Biodiesel and Aviation Fuel are made from soybeans. Biodiesel and renewable diesel’s benefits to rural America don’t stop with job creation or a reduction in greenhouse gas emissions. In fact, what started nearly three decades ago as an industry to reduce the amount of excess soybean oil on the market, continues to be a strong market for soybean farmers today.
Soybeans, specifically soybean oil is a key component to making crayons. Soy crayons are easier to use as they glide smoother and don’t flake. The colors created using the soybean oils are brighter, are less toxic to children and are entirely biodegradable.
Soybeans are used on the road through Concrete and Asphalt Sealant. Soybean oil can add durability, flexibility and act as a sealant on concrete and asphalt roads, maximizing the longevity of the infrastructure. It doesn’t stop there, a new soy-based dust suppressant is making its way onto rural roads as an agent to control dust in high-traffic areas.

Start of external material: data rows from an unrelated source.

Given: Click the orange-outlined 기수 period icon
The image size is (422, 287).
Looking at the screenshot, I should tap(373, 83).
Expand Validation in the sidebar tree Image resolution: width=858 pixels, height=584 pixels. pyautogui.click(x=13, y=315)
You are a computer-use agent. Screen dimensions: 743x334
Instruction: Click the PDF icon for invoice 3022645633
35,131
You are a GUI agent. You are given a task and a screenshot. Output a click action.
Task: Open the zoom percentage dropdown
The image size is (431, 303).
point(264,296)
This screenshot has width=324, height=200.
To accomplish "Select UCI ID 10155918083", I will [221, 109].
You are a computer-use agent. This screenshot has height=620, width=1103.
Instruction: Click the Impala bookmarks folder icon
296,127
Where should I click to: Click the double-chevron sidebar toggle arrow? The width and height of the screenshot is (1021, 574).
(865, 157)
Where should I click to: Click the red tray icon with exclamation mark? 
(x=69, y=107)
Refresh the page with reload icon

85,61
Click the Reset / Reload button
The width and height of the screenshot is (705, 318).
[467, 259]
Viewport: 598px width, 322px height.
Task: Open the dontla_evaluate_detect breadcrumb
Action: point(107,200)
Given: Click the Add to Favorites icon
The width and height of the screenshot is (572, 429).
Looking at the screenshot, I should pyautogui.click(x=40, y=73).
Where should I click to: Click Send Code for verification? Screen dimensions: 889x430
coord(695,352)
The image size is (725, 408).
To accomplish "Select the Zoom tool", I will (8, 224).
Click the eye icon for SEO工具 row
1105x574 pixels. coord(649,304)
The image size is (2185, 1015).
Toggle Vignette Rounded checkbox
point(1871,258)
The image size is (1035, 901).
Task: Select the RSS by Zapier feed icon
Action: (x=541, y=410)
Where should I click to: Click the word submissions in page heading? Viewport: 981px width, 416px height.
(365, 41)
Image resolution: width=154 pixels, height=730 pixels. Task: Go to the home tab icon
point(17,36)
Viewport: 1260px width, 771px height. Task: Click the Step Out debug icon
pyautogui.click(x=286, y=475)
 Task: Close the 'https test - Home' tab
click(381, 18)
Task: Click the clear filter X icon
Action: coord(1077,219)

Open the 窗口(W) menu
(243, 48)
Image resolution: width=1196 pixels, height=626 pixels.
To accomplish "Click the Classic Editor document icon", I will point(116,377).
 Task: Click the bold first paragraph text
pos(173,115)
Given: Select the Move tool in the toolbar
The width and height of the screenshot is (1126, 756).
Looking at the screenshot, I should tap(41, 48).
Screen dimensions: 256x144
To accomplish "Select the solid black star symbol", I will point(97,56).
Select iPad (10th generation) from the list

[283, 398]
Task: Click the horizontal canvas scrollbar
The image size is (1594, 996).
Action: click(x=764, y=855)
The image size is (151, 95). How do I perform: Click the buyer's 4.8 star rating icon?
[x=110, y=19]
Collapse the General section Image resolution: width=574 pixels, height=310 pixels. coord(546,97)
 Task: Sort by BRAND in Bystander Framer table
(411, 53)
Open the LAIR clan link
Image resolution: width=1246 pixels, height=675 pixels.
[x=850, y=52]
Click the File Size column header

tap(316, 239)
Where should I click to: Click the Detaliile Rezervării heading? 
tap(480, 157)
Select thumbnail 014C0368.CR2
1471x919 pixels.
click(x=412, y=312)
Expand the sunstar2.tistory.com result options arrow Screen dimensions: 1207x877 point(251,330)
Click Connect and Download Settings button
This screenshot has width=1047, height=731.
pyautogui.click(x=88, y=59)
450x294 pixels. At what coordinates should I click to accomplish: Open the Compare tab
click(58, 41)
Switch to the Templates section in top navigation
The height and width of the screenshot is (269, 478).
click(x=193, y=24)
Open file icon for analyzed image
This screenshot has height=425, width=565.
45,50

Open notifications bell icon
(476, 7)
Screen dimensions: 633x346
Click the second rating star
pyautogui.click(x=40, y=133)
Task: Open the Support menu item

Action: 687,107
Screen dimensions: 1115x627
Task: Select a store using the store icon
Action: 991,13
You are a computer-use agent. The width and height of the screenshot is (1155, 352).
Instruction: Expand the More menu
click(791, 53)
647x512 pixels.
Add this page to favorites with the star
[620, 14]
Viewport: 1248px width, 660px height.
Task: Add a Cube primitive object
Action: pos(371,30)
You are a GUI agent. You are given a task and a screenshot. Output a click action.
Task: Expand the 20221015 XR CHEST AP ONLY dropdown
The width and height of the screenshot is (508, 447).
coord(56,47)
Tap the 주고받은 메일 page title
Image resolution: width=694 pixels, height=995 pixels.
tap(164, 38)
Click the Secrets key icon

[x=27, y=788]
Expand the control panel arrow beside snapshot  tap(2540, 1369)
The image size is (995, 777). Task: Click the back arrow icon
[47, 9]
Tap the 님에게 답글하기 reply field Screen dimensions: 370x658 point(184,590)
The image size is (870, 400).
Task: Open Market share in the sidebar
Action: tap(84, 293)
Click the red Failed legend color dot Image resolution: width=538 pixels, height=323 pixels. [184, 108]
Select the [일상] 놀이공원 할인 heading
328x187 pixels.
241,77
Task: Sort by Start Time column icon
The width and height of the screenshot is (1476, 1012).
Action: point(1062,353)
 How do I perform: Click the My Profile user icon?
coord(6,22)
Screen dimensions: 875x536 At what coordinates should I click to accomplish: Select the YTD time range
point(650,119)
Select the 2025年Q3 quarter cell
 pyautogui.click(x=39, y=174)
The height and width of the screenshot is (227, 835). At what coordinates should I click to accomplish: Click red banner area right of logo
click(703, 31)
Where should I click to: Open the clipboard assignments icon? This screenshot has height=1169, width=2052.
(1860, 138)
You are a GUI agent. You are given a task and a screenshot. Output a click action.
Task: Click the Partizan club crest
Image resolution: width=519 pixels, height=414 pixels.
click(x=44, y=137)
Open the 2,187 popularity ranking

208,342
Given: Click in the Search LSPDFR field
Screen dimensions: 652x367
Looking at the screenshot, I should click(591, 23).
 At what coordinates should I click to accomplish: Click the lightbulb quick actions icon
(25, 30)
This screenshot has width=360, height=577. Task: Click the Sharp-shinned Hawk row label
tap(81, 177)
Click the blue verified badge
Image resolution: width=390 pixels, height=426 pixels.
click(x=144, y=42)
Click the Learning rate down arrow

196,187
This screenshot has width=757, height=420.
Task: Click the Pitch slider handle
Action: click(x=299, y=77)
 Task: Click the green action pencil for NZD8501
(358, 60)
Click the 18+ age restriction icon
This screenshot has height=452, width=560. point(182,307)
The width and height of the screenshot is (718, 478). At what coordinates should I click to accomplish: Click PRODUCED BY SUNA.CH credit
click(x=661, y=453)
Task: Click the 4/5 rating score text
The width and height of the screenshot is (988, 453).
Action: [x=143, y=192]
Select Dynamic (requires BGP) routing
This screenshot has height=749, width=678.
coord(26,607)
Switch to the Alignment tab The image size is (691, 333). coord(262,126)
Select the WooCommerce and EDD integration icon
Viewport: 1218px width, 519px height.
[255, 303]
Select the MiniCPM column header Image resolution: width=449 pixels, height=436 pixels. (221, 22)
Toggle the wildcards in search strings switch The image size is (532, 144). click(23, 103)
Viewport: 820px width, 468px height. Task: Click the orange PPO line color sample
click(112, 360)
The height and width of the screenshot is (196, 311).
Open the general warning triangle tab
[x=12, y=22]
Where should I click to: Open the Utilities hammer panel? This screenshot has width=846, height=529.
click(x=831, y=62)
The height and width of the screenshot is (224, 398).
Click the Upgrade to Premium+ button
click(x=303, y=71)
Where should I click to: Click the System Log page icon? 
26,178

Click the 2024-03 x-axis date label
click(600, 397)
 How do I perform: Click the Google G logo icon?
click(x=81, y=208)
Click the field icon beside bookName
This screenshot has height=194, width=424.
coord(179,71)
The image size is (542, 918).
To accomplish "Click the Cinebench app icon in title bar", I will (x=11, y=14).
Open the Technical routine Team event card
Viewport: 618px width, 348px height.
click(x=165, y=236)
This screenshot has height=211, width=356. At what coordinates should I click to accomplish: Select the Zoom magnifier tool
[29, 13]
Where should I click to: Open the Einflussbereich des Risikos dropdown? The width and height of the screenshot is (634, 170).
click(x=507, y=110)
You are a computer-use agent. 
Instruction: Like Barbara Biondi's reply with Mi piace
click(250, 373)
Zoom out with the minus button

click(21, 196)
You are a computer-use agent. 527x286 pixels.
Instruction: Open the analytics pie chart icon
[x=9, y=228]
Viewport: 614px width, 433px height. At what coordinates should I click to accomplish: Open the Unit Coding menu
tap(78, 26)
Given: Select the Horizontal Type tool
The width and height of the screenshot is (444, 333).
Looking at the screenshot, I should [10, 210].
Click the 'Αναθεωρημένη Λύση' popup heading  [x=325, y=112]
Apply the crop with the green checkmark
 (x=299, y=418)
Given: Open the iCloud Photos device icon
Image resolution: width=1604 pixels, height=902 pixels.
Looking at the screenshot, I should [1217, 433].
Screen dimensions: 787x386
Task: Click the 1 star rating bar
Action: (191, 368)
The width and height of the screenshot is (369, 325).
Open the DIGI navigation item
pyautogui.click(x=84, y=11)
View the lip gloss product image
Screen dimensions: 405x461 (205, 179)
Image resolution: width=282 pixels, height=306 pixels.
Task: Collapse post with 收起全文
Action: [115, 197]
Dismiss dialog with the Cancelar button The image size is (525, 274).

Today, about one-third of America’s nearly 10,000 newspaper printers use it. And, more than 90% of the nation’s daily newspapers are printed with color soy ink. Soy inks also work well for label printing, as they allow a reduction in ink coverage by 85% compared to water-based inks.
Soy-Based Car Seats
For over 10 years, Ford Motor Company has used soybean-based foam as a key material in the seat cushions, seat backs and headrests of every vehicle built in North America.
Goodyear Tire’s sustainability goals outlined in their Corporate Responsibility Report included increased consumption of soybean oil by 25 percent by 2020 and to fully replace petroleum-derived oils by 2040.
Soy-Based Football Fields
The Dana J. Dykhouse Football Stadium at South Dakota State University has a unique tie to the soybean industry. The backing on the artificial turf on the field is soy-based versus the traditional petroleum-based product.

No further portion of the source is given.